* **Exercise description**: From the entries below, copy every line holding the word "agent".

* **Dataset extract**:
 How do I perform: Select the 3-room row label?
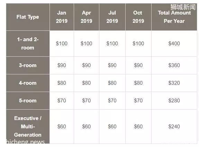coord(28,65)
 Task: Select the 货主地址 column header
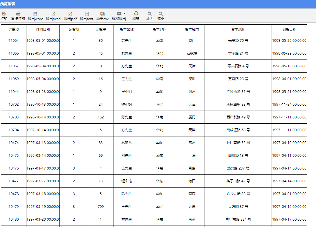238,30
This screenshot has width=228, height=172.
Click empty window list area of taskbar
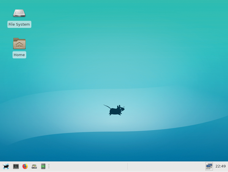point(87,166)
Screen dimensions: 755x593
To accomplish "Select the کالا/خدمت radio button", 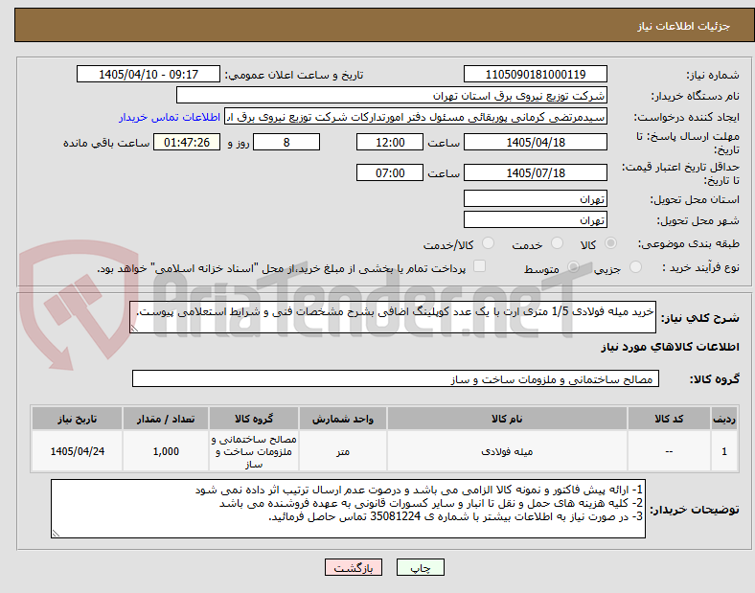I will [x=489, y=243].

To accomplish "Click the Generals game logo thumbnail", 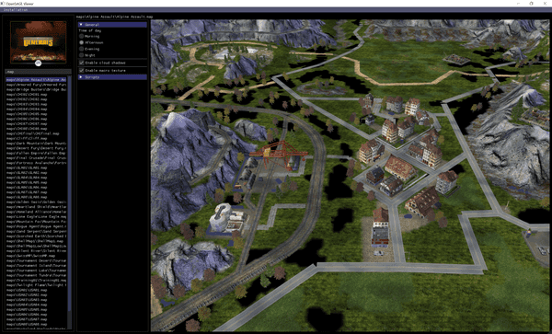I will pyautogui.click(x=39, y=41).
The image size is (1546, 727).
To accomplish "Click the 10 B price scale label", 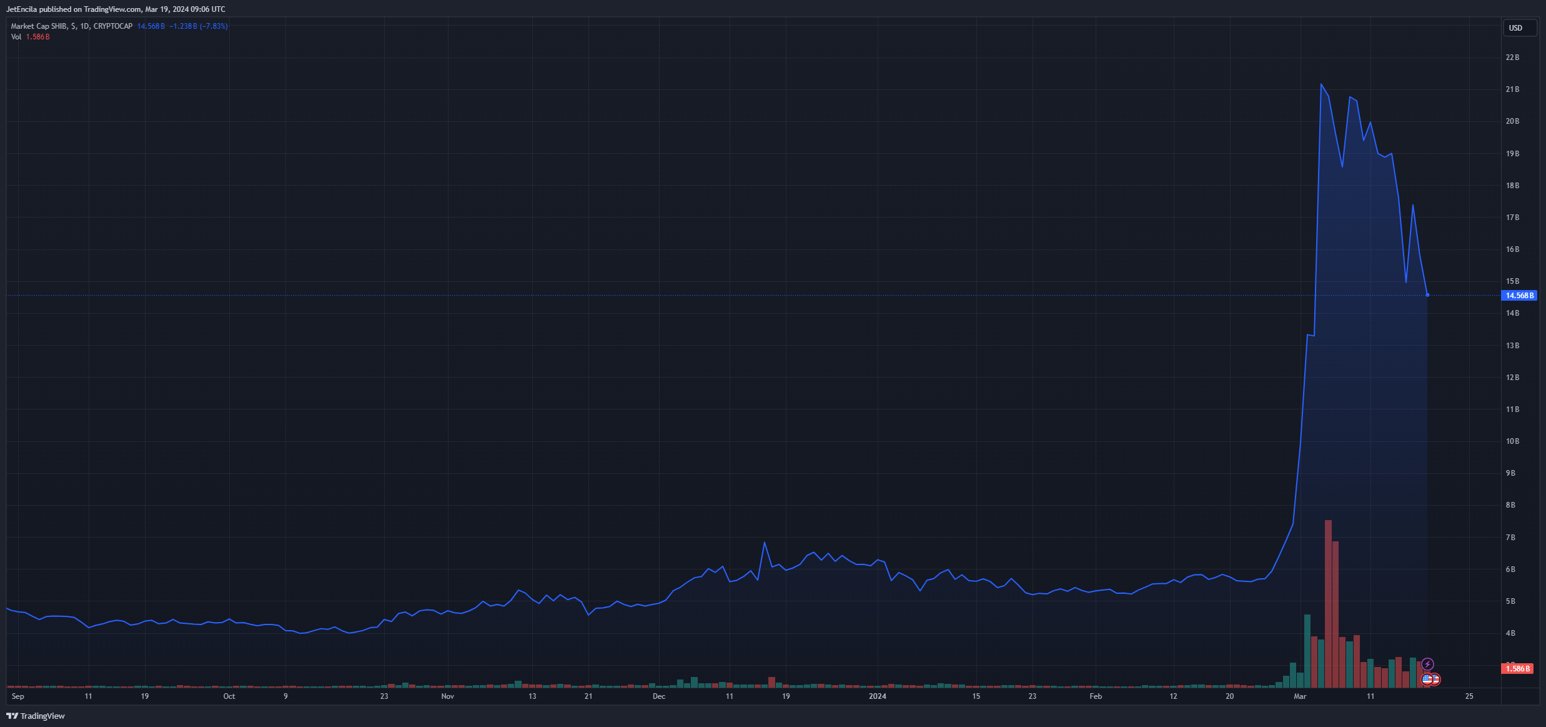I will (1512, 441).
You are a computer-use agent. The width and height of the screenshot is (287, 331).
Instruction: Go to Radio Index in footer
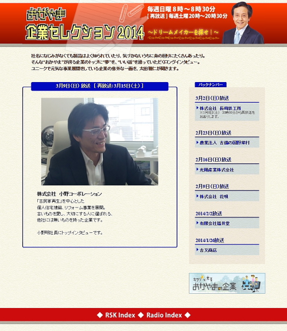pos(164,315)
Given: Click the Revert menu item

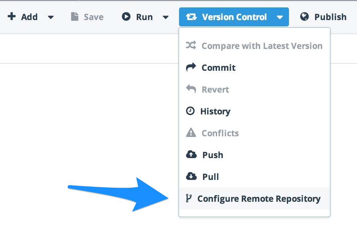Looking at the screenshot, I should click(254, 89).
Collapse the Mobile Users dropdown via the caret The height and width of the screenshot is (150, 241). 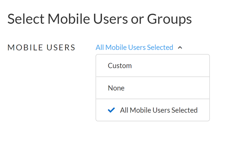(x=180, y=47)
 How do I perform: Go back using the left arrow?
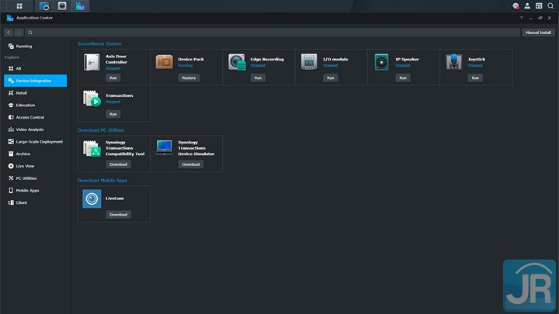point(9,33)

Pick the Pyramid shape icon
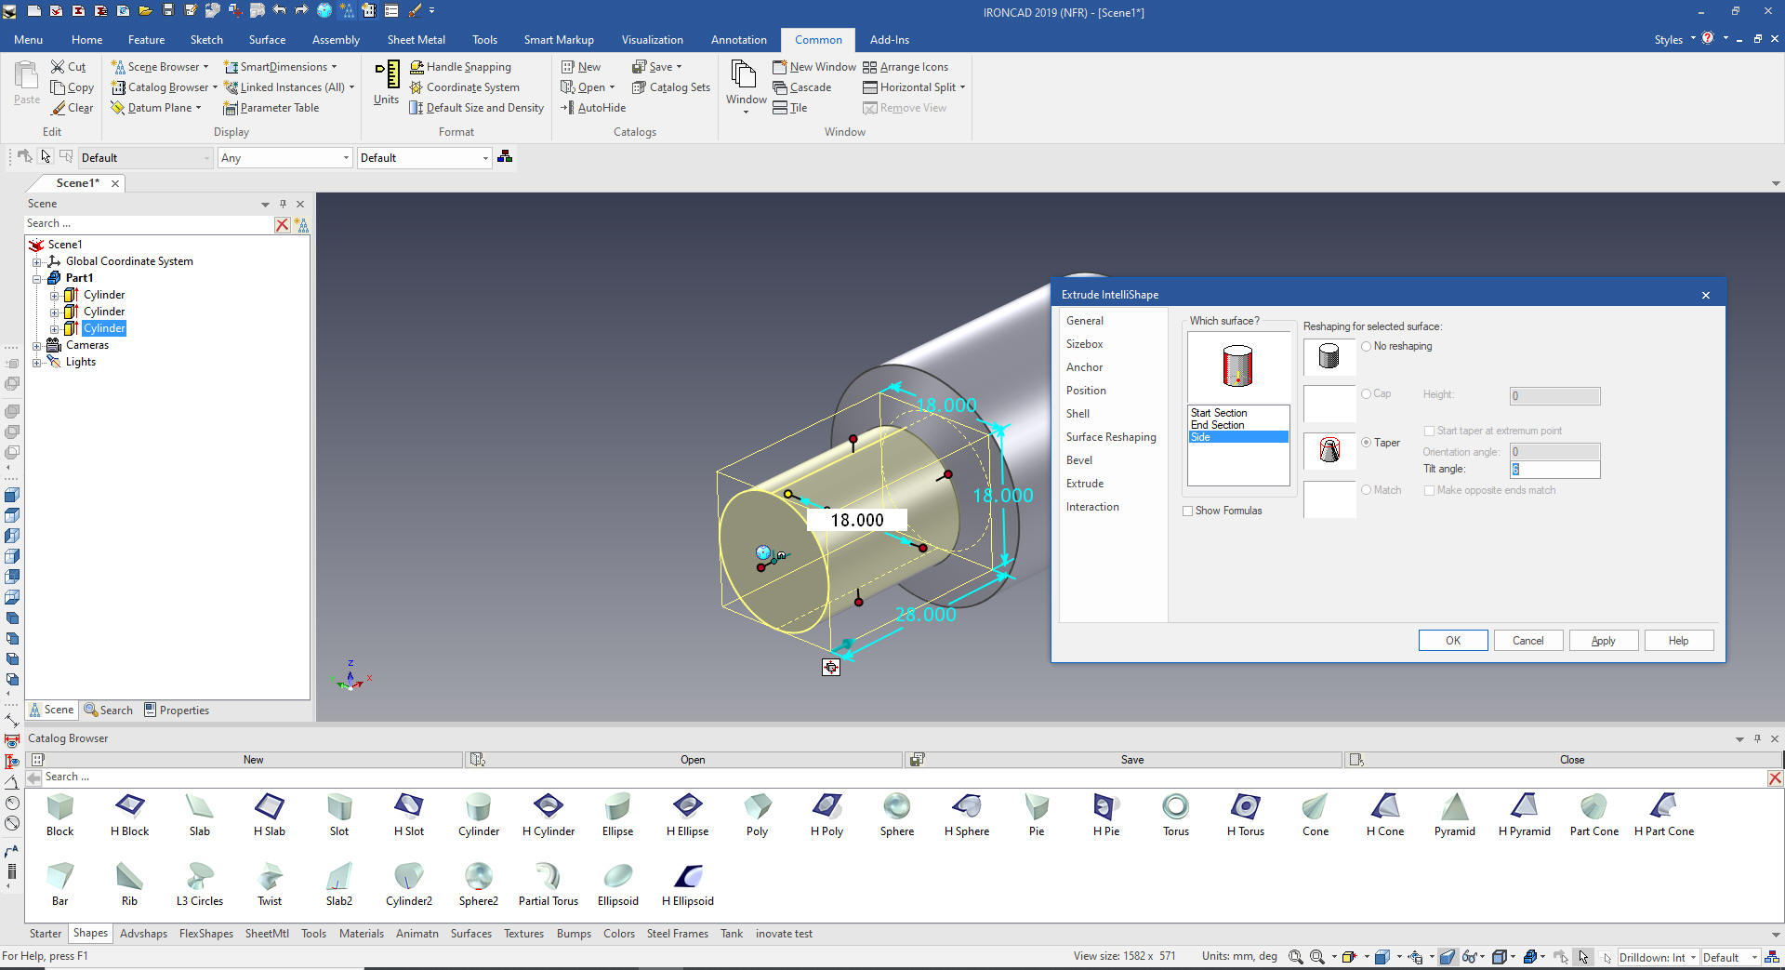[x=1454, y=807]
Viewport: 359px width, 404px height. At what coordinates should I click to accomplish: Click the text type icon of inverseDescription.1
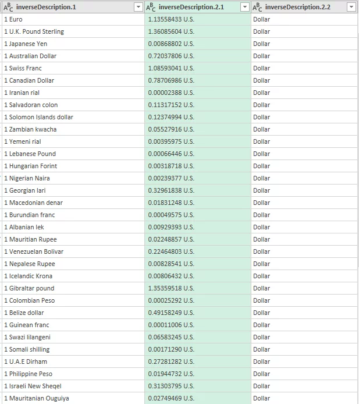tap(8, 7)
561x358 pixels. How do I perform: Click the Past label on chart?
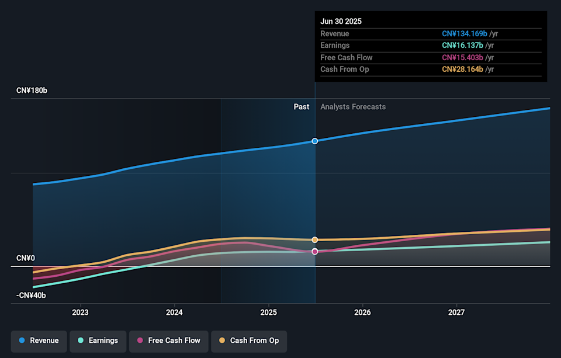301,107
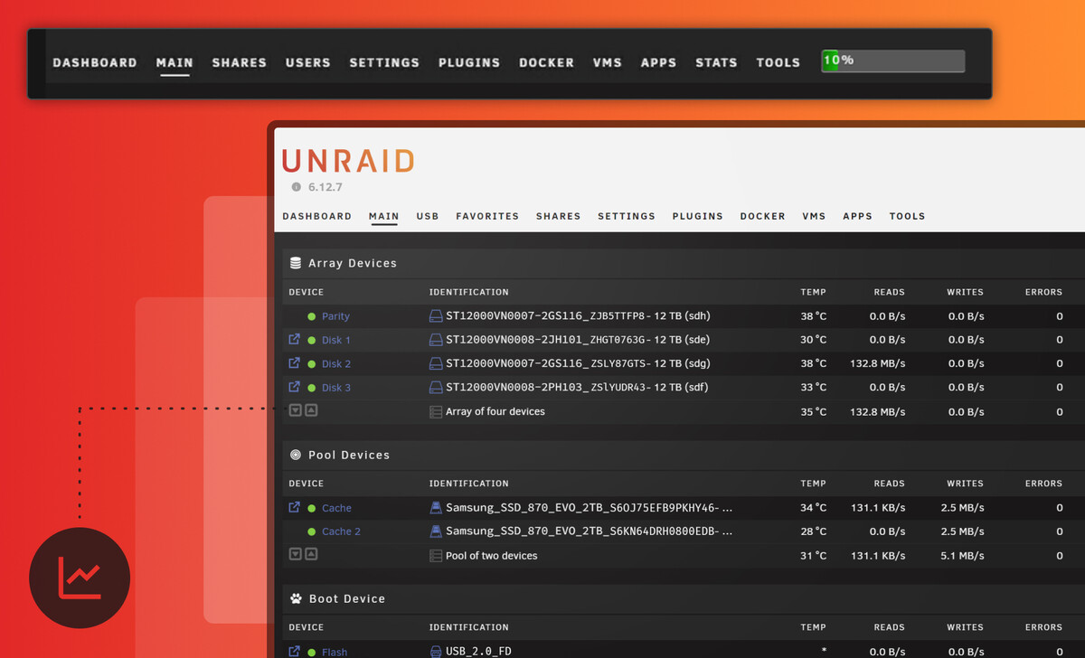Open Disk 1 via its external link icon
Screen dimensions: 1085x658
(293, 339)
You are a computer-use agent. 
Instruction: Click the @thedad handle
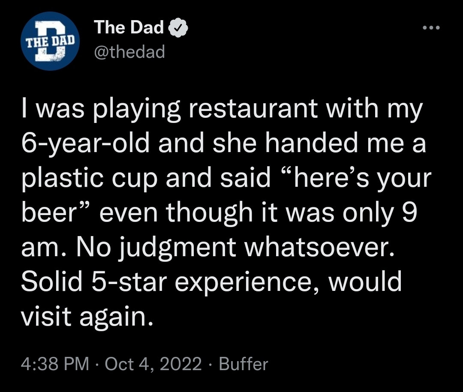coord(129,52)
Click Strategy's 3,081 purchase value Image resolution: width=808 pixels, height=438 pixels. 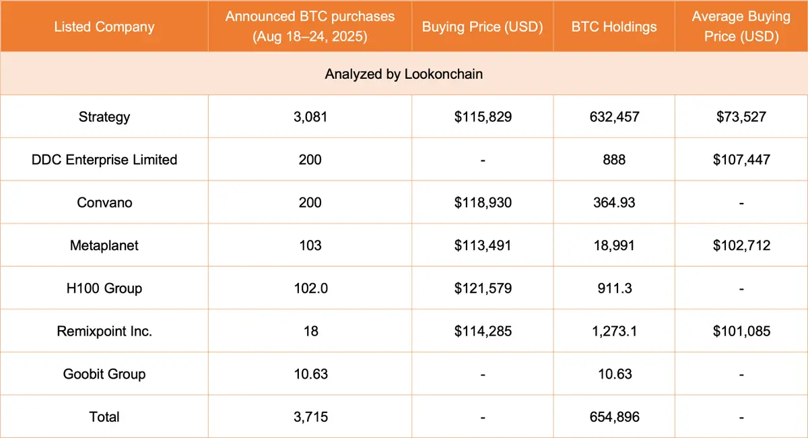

* **Answer for the task**:
You are a computer-use agent. The width and height of the screenshot is (287, 331).
You are a computer-use agent. 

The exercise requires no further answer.